Entre las principales innovaciones se encuentran figuras penales dirigidas a combatir el
crimen organizado, los delitos informáticos, nuevas modalidades de corrupción, el lavado
de activos, diversas formas de violencia y conductas que anteriormente carecían de una
regulación suficiente. Más que aumentar el catálogo de delitos, la reforma procura cerrar
vacíos legales que durante años dificultaron la persecución penal.
Como ocurre con toda modificación de gran alcance, el inicio de esta nueva etapa también
ha estado acompañado de incertidumbre. Las redes sociales han contribuido a difundir
interpretaciones que, en muchos casos, no reflejan el verdadero contenido de la ley. Esa
mezcla de información y especulación ha generado preocupación en numerosos
ciudadanos.
Uno de los ejemplos más comentados ha sido la supuesta penalización de los memes. La
circulación de mensajes asegurando que cualquier contenido humorístico publicado en
internet podría generar responsabilidad penal provocó un debate innecesario. Frente a ello,
la magistrada Yeni Berenice Reynoso aclaró que los memes, por sí solos, no constituyen
un delito.
Esa precisión merece ser valorada porque devuelve la discusión a su verdadero escenario.
El derecho penal no persigue el humor, la sátira ni la crítica. Lo que sanciona son conductas
previamente definidas por la ley cuando concurren todos los elementos que configuran el
delito. Compartir una imagen o una publicación no implica automáticamente la comisión de
un hecho punible. Cada situación debe analizarse conforme a los principios que rigen el
derecho penal y a las circunstancias particulares del caso.
Esta situación también deja una enseñanza importante. No es prudente construir una
opinión sobre una norma jurídica únicamente a partir de publicaciones virales o

comentarios en redes sociales. El conocimiento exige acudir al texto legal, escuchar a
quienes dominan la materia y contrastar la información antes de asumir conclusiones.
Como toda obra humana, el nuevo Código Penal no es perfecto. La experiencia práctica
permitirá identificar aspectos susceptibles de mejora y, cuando corresponda, el legislador
tendrá la oportunidad de perfeccionarlo. Esa posibilidad no representa una debilidad, sino
una manifestación natural de un Estado democrático donde las leyes evolucionan junto con
la sociedad.
Ahora corresponde a los operadores del sistema de justicia asumir el reto de aplicar esta
legislación con rigor técnico, objetividad y absoluto respeto por la Constitución y las
garantías fundamentales. La confianza ciudadana dependerá, en buena medida, de que las
nuevas disposiciones sean interpretadas con equilibrio, evitando tanto la impunidad como
los excesos.
La ciudadanía también tiene una responsabilidad ineludible. Conocer las leyes fortalece la
convivencia democrática y reduce el impacto de la desinformación. Una sociedad que
comprende sus derechos y obligaciones está en mejores condiciones para exigir justicia y
participar de manera consciente en la vida pública.

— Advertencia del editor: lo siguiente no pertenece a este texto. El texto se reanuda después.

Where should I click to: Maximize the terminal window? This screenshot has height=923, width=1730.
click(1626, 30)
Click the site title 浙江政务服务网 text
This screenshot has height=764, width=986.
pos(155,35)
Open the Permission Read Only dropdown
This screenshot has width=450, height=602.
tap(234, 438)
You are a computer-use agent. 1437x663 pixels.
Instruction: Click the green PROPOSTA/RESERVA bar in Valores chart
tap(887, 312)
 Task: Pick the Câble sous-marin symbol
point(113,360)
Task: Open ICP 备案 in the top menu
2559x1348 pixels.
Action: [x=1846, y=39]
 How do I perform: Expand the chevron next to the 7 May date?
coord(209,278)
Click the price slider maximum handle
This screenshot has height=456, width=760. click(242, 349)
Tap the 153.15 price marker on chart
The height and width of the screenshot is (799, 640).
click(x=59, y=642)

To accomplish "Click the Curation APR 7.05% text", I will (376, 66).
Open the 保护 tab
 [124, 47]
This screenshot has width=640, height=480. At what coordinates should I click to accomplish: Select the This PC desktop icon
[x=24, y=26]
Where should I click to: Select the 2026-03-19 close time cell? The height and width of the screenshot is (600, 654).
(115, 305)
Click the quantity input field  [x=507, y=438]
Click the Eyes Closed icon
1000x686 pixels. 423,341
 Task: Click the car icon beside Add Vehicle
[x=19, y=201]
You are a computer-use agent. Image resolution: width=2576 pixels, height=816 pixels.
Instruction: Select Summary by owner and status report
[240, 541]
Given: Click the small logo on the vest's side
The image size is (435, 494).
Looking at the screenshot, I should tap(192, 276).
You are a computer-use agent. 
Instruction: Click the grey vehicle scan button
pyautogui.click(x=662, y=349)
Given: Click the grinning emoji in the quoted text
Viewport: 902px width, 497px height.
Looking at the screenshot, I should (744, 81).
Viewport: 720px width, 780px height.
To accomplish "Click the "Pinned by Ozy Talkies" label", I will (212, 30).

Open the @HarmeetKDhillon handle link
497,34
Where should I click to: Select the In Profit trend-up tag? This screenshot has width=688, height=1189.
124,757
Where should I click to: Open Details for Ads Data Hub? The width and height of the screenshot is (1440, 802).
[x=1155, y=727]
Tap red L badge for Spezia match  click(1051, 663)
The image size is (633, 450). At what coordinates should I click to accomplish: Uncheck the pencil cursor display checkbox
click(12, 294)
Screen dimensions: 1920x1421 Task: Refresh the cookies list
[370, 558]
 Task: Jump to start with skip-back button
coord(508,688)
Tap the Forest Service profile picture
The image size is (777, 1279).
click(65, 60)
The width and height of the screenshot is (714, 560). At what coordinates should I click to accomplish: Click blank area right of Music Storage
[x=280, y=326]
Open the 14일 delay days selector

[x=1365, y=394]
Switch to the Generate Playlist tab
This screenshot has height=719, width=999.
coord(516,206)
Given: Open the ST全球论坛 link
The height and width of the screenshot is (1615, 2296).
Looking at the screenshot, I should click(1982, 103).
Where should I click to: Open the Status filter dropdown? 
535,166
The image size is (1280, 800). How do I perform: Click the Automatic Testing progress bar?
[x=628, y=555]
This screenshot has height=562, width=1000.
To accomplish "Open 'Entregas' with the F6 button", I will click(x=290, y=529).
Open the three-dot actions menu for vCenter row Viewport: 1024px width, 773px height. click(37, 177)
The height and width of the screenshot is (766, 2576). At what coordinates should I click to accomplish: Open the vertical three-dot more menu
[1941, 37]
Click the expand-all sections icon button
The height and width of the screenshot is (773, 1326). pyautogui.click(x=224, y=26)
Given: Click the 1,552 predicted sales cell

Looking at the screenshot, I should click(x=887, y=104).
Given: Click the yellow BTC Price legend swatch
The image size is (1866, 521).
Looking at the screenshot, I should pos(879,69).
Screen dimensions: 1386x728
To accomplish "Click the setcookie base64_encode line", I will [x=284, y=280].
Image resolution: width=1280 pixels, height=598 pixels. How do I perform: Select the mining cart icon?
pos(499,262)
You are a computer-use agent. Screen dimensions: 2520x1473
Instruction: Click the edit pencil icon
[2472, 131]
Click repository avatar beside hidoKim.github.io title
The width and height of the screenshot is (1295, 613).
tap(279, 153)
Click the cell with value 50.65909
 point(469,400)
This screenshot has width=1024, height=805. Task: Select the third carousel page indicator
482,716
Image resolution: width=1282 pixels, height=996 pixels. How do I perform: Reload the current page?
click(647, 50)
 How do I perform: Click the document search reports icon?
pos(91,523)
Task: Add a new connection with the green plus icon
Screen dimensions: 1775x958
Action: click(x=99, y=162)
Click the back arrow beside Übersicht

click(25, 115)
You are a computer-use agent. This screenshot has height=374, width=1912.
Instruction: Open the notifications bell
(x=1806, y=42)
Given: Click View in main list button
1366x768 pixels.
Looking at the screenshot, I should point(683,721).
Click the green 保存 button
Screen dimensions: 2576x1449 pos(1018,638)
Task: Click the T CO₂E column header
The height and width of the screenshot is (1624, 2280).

En definitiva, el verdadero alcance de esta reforma no se medirá por la cantidad de nuevos
tipos penales incorporados, sino por su capacidad para ofrecer respuestas eficaces frente a
las nuevas formas de delincuencia sin apartarse de los principios constitucionales que
garantizan la libertad, la dignidad y el debido proceso. La ley, por sí sola, no transforma la
realidad. Su eficacia dependerá de la responsabilidad con que sea aplicada y del
compromiso de una ciudadanía informada que comprenda que la justicia comienza con el
conocimiento.
A todos los lectores de El Faro, gracias por acompañarme una vez más en este espacio
de reflexión. Su confianza y el interés que demuestran constituyen el mayor estímulo
para continuar escribiendo. Hasta nuestro próximo encuentro.